BEGIN Data for review

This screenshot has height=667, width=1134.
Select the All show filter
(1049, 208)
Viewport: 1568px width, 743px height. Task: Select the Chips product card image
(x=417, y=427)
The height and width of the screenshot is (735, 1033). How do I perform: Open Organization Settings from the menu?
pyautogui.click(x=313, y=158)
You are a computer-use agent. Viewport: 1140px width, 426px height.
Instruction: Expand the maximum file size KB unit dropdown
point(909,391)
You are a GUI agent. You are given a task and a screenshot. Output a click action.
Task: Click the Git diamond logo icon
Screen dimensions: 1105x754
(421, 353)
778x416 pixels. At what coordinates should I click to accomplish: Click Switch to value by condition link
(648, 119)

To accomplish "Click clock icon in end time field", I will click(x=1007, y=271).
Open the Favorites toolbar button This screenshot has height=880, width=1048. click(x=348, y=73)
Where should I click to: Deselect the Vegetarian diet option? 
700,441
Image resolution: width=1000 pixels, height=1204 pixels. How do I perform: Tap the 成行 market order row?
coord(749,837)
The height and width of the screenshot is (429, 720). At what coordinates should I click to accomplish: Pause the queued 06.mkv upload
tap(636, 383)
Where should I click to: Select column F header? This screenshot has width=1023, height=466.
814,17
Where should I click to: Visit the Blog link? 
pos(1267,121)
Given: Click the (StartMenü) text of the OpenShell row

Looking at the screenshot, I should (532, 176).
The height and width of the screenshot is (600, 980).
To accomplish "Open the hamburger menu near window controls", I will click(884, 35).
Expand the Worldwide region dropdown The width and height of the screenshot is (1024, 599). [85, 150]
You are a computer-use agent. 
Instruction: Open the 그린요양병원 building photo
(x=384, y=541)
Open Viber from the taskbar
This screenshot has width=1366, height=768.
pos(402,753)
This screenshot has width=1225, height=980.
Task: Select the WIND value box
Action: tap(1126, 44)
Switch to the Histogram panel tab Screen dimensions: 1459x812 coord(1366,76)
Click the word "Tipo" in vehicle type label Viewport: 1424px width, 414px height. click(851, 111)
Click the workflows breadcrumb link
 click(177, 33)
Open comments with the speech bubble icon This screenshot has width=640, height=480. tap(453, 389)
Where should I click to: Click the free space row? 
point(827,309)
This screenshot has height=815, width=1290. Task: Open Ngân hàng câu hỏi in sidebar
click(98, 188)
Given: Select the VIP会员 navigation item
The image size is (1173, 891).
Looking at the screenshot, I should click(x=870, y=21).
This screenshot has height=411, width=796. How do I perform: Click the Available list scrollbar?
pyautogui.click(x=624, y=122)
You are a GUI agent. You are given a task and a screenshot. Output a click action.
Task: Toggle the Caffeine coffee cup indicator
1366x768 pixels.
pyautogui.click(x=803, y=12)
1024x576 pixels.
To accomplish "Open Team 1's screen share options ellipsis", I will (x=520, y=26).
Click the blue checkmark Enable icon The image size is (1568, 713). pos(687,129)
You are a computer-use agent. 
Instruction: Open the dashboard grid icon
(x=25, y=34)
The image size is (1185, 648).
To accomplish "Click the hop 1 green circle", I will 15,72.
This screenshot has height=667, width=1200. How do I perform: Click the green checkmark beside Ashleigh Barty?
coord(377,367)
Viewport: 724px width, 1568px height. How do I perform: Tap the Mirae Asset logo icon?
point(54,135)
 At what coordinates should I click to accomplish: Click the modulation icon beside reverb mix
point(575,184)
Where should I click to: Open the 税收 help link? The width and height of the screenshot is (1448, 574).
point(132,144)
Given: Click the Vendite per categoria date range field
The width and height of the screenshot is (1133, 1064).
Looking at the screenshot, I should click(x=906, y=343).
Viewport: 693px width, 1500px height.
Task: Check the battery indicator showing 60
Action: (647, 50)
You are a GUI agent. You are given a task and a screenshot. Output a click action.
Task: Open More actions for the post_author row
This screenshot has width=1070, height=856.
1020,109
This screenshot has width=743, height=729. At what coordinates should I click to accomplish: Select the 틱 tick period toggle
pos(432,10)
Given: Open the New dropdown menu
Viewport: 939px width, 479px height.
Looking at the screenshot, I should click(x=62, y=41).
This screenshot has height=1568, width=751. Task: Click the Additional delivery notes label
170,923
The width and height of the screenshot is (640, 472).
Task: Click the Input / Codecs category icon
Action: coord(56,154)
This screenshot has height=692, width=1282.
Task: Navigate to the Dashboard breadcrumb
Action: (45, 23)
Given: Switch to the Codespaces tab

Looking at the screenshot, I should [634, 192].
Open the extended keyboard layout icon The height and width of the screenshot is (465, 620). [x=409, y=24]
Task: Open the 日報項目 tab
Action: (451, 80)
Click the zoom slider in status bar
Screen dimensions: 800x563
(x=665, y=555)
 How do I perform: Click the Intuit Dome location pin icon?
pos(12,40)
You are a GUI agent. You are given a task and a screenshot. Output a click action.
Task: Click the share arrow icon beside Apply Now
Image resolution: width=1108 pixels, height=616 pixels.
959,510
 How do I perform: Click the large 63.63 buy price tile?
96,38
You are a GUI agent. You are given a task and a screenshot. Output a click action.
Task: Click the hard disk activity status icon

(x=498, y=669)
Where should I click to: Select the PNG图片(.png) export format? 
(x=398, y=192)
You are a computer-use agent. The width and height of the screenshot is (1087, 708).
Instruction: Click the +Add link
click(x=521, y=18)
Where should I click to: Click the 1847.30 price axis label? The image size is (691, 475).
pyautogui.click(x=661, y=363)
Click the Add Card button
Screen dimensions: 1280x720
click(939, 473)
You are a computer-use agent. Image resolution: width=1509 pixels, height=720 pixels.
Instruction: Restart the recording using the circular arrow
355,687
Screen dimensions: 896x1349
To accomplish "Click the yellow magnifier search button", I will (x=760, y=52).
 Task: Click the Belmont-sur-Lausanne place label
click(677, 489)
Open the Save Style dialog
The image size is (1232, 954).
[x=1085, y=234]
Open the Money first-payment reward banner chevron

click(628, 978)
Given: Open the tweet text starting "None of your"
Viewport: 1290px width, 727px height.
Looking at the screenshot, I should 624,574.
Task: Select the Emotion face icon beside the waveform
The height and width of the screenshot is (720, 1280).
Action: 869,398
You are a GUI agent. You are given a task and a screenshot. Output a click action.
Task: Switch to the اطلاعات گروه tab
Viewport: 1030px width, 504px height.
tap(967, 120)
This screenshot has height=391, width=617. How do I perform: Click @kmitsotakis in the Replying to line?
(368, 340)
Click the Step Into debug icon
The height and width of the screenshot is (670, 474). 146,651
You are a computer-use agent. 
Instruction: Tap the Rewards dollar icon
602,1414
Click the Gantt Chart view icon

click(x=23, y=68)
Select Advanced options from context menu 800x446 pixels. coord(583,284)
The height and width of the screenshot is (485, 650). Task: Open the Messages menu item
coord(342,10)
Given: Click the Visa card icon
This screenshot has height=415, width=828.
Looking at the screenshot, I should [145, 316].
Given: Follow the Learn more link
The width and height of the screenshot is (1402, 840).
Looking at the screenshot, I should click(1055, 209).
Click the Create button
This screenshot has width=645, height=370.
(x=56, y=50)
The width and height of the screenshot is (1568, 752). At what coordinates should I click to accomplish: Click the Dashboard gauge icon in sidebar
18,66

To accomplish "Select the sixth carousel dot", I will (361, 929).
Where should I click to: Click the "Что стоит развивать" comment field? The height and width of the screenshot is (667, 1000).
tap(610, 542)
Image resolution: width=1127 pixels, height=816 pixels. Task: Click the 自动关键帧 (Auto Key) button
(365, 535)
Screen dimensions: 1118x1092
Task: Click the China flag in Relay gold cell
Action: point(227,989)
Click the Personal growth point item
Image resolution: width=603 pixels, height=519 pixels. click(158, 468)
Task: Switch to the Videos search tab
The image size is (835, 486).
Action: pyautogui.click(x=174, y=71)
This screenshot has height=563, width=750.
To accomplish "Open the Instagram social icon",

END Data for review

- Work item
Look over the material and return every line where the word "search" is found.

- Response area
To accomplish "Click the yellow magnifier search button", I will (x=760, y=52).
Task: Switch to the Videos search tab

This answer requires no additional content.